Defining a memory region as Little Endian in order to provide a way to deal with byte swapping (endian conversion).
Here is the idea: mprotect a memory region with lock access for reading/writing. As soon as there is a memory
access to this region, a signal will be raised. We handle the signal, and do the byte swapping at this moment.
Pros :
- Simple to implement.
- Don't have to know about the data/no conversion accross calls.
Cons :
Heavily depends on how the program exepects the data.

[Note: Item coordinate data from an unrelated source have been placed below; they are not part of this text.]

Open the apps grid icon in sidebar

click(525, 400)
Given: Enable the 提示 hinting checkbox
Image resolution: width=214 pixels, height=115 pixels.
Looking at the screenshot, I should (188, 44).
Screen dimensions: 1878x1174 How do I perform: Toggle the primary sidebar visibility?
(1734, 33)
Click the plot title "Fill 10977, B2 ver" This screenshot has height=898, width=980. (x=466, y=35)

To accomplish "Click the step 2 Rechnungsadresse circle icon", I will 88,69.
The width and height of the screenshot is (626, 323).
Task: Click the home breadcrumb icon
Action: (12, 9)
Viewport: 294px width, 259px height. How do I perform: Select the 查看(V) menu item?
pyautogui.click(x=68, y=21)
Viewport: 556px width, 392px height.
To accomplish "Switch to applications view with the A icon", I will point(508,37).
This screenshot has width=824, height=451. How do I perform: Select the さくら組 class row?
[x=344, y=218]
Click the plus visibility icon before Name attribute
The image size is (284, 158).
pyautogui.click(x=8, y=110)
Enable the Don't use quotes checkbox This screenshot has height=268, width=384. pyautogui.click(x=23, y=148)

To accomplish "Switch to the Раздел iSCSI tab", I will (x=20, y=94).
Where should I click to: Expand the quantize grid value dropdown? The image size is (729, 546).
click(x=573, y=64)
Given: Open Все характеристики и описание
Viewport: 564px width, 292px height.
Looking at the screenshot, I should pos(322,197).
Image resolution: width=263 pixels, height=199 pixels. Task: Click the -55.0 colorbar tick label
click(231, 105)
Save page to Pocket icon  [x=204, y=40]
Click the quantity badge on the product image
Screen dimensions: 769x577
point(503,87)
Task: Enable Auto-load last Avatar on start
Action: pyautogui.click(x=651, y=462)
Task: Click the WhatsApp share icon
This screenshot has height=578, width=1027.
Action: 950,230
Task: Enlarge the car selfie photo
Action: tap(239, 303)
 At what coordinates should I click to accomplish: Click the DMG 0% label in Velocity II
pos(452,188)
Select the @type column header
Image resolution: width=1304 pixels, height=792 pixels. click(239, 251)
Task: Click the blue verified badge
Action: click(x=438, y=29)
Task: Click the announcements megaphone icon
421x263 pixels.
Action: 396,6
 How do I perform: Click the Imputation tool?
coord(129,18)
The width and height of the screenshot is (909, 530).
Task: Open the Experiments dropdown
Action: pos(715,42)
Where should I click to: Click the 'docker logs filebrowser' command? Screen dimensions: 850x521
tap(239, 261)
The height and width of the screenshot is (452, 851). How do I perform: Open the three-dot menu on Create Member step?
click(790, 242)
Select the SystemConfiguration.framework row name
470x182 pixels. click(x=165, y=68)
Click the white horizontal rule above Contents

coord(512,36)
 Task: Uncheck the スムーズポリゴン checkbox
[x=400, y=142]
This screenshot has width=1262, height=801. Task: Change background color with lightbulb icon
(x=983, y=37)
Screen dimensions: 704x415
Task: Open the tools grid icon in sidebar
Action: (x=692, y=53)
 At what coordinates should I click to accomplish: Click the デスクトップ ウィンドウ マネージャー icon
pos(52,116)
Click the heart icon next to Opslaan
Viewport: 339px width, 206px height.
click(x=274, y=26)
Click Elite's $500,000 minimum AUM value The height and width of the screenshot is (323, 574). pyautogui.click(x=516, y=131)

For example a Big Endian program access to a Little Endian memory zone which is in fact a string:
char *buffer = {'a','b','c','\0'};
define_le_zone(buffer, 4); // mprotect a memory region using our technics.
Accessing it byte per byte will give a correct output:
for( i = 0; i < 4; i++ )
printf("buffer[%d] is %c\n",buffer[i]);
gives:
buffer[0] is a
buffer[1] is b
buffer[2] is c
buffer[3] is \0
But accessing to this buffer int by int assuming that we are on a BE system won't be good:
uint32_t a_int32 = *((uint32_t *)buffer); // This instruction causes the trouble
char *buffer2 = {'\0','\0','\0','\0'}; // this buffer is not declared as little endian zone
memcpy(buffer2, &a_int32, 4);
for( i = 0; i < 4; i++ )
printf("buffer2[%d] is %c\n",buffer2[i]);
gives:
buffer2[0] is \0
buffer2[1] is c
buffer2[2] is b
buffer2[3] is a
Whereas it should give the same output as before.